**TEXT EXCERPT:**

____________

Popsicle
Joel S. Berson
Berson at ATT.NET
Tue Apr 6 14:42:48 UTC 2010
At 4/6/2010 10:28 AM, Amy West wrote:
>Perhaps I'm a freak, but I keep the /s/ and say it as fudge-sicle.
So am I, then -- I keep the /s/.
>And fudge-icle sounds really odd to me.
It sounds icky -- something one wouldn't eat.
[Re icky -- a high-school friend was named Irene C... K..., and of
course nicknamed "Icky". Just about the time of the following
quotation from the OED: "1952 S. KAUFFMANN Philanderer (1953) 13
'It's just that{em}oh, I don't know{em}now everything's so
icky.'..Another of her dubious charms. The high-school words."]
> From the little that I understood of Damien Hall's analysis, I agree
>that there's reasons for folks to ellide the /s/. I don't do
>phonology/phonetics because I have a tin ear, but there seems to me
>to be a different quality to the /i/ between the pronunciation with
>the /s/ and the one without. Am I just fooling myself? (See mention
>of the tin ear above.)

____________

**SUPPLIED INFORMATION:**
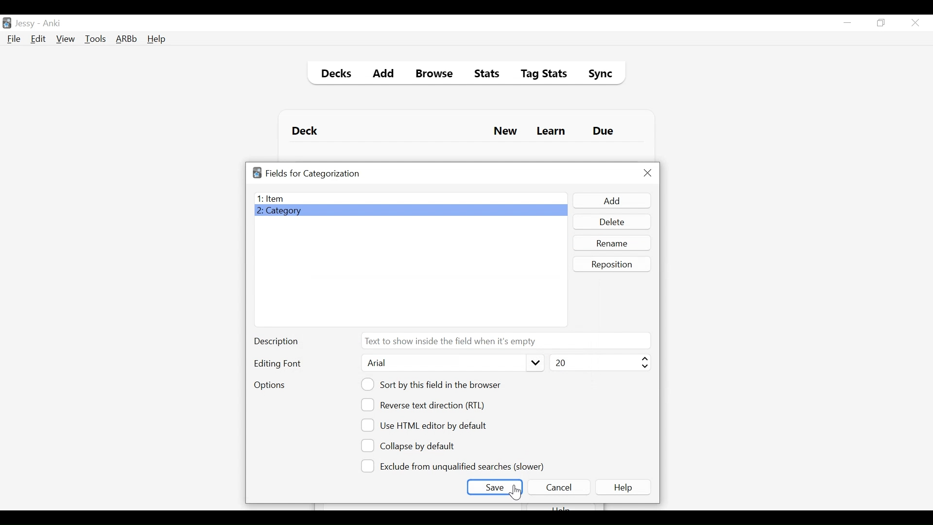 The image size is (933, 525). Describe the element at coordinates (538, 75) in the screenshot. I see `Tag Stats` at that location.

____________

**SHORT PROBLEM A:** In the Popsicle message, what nickname did the high-school friend named Irene have?
**SHORT PROBLEM B:** Resume the Popsicle message, starting after its last sentence.
The data is not needed for this work.

**WRITTEN REPLY A:** "Icky"

**WRITTEN REPLY B:**
I'm not a phonologist and have a tin ear, but I think my (vocal
cords?) form the area around the /i/ in "fudgesicle" and "fudgeicle"
differently also. Perhaps due to different pause and stress.
Joel
>---Amy West
>
>>Date: Sun, 4 Apr 2010 17:26:44 -0400
>>From: Paul Johnston <paul.johnston at WMICH.EDU>
>>Subject: Re: Popsicle
>>
>>I (and my parents)said that too! Maybe Fudgicle is a Northeastern
>>thing.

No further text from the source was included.